### CEL ĆWICZENIA
Przepisz w całości wiersze od tego, który zawiera „Click the Predicted opacity slider handle”, do tego, który zawiera „tap(417, 148)”, włącznie z obydwoma. Przesuń każdą współrzędną w odpowiedziach, dodając do niej 149, a pozostałe liczby zostaw bez zmian.

### Zapisane wpisy danych
•••

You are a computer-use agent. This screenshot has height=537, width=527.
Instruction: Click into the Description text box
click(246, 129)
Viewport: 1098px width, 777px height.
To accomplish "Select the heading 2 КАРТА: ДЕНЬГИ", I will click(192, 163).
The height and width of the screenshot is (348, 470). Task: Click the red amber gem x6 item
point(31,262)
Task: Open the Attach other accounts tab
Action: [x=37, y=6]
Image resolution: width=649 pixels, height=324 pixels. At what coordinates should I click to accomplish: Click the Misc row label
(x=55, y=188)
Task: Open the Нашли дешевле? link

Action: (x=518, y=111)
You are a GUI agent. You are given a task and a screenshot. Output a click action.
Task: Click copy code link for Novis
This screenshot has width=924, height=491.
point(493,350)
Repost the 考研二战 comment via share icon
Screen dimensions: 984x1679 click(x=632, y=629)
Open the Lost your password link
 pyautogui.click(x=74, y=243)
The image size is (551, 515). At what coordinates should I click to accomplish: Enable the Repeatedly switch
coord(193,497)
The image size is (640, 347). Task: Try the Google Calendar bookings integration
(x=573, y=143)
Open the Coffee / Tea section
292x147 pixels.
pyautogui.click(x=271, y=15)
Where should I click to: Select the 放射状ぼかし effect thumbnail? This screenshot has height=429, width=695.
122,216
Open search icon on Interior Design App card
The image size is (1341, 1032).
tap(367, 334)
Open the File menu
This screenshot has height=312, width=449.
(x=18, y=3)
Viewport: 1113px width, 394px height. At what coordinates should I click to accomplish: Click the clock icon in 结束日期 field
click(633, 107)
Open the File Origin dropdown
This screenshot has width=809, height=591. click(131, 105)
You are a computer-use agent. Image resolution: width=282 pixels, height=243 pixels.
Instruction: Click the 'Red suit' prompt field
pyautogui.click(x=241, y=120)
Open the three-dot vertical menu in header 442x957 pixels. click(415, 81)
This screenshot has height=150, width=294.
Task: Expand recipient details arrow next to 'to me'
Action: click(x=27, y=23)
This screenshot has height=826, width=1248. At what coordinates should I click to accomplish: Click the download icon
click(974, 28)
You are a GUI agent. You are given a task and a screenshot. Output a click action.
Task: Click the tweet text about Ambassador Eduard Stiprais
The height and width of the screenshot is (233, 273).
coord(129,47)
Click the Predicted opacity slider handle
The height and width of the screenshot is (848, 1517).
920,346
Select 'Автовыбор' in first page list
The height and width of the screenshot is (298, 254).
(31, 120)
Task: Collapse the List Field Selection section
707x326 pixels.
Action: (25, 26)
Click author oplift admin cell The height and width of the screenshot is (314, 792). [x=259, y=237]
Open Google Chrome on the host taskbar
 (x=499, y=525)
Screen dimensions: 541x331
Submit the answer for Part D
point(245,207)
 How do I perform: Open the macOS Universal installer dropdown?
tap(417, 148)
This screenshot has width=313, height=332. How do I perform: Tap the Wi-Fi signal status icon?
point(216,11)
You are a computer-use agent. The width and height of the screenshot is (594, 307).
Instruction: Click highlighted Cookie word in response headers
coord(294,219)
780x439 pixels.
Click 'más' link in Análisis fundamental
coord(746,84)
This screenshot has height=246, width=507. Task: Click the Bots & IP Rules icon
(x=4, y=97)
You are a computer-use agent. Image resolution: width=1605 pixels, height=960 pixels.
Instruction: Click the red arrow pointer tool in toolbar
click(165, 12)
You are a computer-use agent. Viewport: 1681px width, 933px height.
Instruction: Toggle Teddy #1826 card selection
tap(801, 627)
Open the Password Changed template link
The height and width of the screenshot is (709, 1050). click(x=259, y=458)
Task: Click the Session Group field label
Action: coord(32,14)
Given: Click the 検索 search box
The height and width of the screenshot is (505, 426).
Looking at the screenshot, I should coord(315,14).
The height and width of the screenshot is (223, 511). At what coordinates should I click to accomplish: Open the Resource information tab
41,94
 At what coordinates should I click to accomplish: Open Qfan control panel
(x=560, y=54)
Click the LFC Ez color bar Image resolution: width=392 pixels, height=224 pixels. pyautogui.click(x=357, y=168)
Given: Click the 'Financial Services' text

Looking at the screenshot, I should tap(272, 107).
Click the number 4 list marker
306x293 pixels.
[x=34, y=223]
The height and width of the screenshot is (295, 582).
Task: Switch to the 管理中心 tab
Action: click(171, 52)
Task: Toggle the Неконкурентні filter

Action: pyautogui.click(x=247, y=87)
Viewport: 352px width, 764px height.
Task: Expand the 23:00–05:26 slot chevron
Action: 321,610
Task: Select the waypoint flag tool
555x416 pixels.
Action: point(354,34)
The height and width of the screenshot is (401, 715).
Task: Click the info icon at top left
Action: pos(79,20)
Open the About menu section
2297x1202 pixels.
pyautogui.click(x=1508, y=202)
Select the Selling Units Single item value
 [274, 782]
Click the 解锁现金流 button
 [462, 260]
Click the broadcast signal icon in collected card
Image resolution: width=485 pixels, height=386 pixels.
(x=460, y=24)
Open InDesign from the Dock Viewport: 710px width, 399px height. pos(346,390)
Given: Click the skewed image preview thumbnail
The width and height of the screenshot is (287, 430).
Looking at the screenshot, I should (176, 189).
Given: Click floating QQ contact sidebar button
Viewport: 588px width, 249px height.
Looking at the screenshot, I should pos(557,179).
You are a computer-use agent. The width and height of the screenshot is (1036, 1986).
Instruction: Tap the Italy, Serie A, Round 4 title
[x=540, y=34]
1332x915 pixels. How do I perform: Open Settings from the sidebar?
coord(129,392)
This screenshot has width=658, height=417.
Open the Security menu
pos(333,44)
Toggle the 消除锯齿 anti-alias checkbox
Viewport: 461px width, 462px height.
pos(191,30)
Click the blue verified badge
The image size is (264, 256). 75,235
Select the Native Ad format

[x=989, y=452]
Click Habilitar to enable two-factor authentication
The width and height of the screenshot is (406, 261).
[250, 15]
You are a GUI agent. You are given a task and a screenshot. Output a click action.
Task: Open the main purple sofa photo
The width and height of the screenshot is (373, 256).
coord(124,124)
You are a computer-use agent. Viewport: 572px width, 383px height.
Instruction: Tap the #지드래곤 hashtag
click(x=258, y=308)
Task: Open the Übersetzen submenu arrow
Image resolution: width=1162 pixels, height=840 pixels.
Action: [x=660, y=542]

•••

### WYNIK ĆWICZENIA
Click the Predicted opacity slider handle
The height and width of the screenshot is (848, 1517).
1069,495
Select 'Автовыбор' in first page list
The height and width of the screenshot is (298, 254).
(180, 269)
Task: Collapse the List Field Selection section
707x326 pixels.
Action: (174, 175)
Click author oplift admin cell The height and width of the screenshot is (314, 792). [x=408, y=386]
Open Google Chrome on the host taskbar
 (x=648, y=674)
Screen dimensions: 541x331
Submit the answer for Part D
point(394,356)
 How do I perform: Open the macOS Universal installer dropdown?
tap(566, 297)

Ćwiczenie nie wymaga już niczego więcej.